Now married for seven years, Abraham and Mathen are more careful about their trips, but it’s the conversations that still make each journey fun. They manage to reserve at least three weeks for two long trips in the year, and a few shorter ones on the weekend.
“We have a fair idea on what we want to focus on for a destination. Cafe hopping and keeping one extra day for just walking around, observing and photographing is a staple on our trips. Since our work is all about colour and design, we end up doing most of our travel from that perspective. Looking at the colour palette of each city and identifying overarching colour themes in each place are equally engaging to both of us. We definitely look out for design themed museums in every destination," says Abraham.

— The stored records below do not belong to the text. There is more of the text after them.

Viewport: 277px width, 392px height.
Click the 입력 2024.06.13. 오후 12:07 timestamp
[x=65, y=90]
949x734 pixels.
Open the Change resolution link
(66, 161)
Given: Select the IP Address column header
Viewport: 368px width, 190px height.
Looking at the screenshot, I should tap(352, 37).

The Bologna part of a three-week trip to Italy in October 2018 was an ideal example of delving into the colour palette of a destination. “We purposely stretched the time at Bologna to five days, despite friends advising us that the city needed only a couple of days. Bologna is all about warm colours like red, orange, yellow and browns. Not only do the buildings emulate this palette, but the food too. We walked all around to see these earth and terracotta colours being repeated across archways, university areas, restaurants, crowded plazas, high street and old cobbled alleyways. The town is defined as La Dotta, La Grassa and La Rossa—the erudite one, because of the presence of the old Bologna University; the fat one, referring to the amazing Bolognese food scene that would make one fat; the red one, the typical terracotta colour of the city roofs and buildings," remembers Mathen.

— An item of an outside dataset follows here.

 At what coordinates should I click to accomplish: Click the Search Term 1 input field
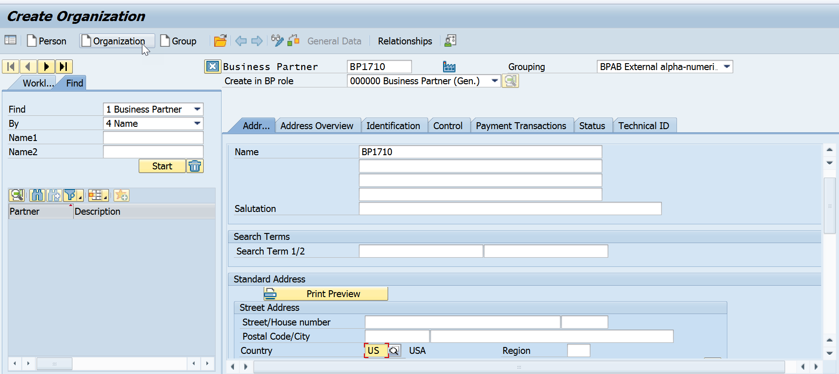[420, 251]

Given that life in the cities is on an acceleration mode, both Mathen and Abraham extol the virtues of slow travel. Zipping through cities and checking off sights is never on the cards. Canggu in Bali resonates the spirit of slow travel perfectly. “We visited Canggu for five days in January 2017, and serendipitously found a boutique hotel called The Slow." The entire experience was curated, including music, art, food and the décor. In fact, the music was the most interesting element. Reverberation Radio is the music collaboration of Los Angeles band Allah-Las and friends, and plays inside the rooms and outside. Each corner had curated art pieces, carefully selected posters and books.The furniture was made from locally sourced materials, and even the skin care products were hand made. The stay here helped us create the ‘Slow Palette’ for Hue & Why, our colour strategy and design agency," says Abraham.
It’s Mathen who keeps an eye on tickets, visa dates, list of museums and Abraham has the knack of digging out charming places to stay, neighbourhoods to visit and cafes and restaurants to sample. “His most successful foraging through the internet has resulted in staying at boutique hotel in Barcelona with a charming fireplace, wooden flooring and awesome breakfast buffet. Then there was an excellent pick in Lisbon called The Hygge with home-made cakes and hot coffee always available. In Hoi An, Vietnam, our stay added lemongrass foot spa every evening—what a relief after walking all day. Sri Lanka’s High Tea at Lunuganga Estate was incredible," adds Mathen.
The speed breaker on a smooth trip appears mainly in the form of body clocks. “Susan is a night owl compared to my love for early mornings. While she likes to sleep in on a holiday, I’m wide-awake and ready to explore early," laughs Abraham. “Sometimes our trips feel like a boot camp. George wants to fill up the days with hiking, walking, climbing, swimming and cycling, whereas I want to indulge in a day of spa," says Mathen.
But it’s the love of art galleries, museums, café and endless conversations where the tastes converge again.
Travel for Two is a series in which couples walk us through their favourite trips, measuring their travels in most memorable moments and not miles.